**Your goal:**
Give again the line that contains "Click the name MILEI JAVIER GERARDO" and every line after it to the end of the records. Keep them exactly as they are and add nothing.

**Data under study:**
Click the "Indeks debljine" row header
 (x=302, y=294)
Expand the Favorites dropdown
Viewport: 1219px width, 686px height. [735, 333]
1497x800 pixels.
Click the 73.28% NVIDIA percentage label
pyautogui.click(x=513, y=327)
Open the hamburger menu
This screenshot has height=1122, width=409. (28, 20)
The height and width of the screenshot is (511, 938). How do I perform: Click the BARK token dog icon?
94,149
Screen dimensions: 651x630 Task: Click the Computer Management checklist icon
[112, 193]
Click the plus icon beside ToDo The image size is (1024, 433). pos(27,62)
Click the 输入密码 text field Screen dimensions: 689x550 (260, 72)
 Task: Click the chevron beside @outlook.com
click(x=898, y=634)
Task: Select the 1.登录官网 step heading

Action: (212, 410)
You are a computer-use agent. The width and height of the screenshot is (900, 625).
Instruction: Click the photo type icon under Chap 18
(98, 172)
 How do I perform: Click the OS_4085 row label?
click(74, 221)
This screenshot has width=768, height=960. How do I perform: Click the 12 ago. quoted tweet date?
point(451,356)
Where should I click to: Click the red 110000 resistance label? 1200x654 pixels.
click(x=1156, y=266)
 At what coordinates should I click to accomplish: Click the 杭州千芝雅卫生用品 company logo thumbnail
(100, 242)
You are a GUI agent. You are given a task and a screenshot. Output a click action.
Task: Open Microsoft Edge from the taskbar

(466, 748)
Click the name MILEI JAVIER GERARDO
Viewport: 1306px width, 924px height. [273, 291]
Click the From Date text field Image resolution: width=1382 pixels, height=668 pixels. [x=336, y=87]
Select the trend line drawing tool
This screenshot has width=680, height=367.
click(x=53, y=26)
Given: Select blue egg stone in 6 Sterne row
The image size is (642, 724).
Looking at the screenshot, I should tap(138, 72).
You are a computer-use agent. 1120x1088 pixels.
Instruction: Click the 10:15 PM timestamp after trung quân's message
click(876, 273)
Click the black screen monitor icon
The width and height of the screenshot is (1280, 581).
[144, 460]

**Output:**
Click the name MILEI JAVIER GERARDO
Viewport: 1306px width, 924px height. [273, 291]
Click the From Date text field Image resolution: width=1382 pixels, height=668 pixels. [x=336, y=87]
Select the trend line drawing tool
This screenshot has width=680, height=367.
click(x=53, y=26)
Given: Select blue egg stone in 6 Sterne row
The image size is (642, 724).
Looking at the screenshot, I should tap(138, 72).
You are a computer-use agent. 1120x1088 pixels.
Instruction: Click the 10:15 PM timestamp after trung quân's message
click(876, 273)
Click the black screen monitor icon
The width and height of the screenshot is (1280, 581).
[144, 460]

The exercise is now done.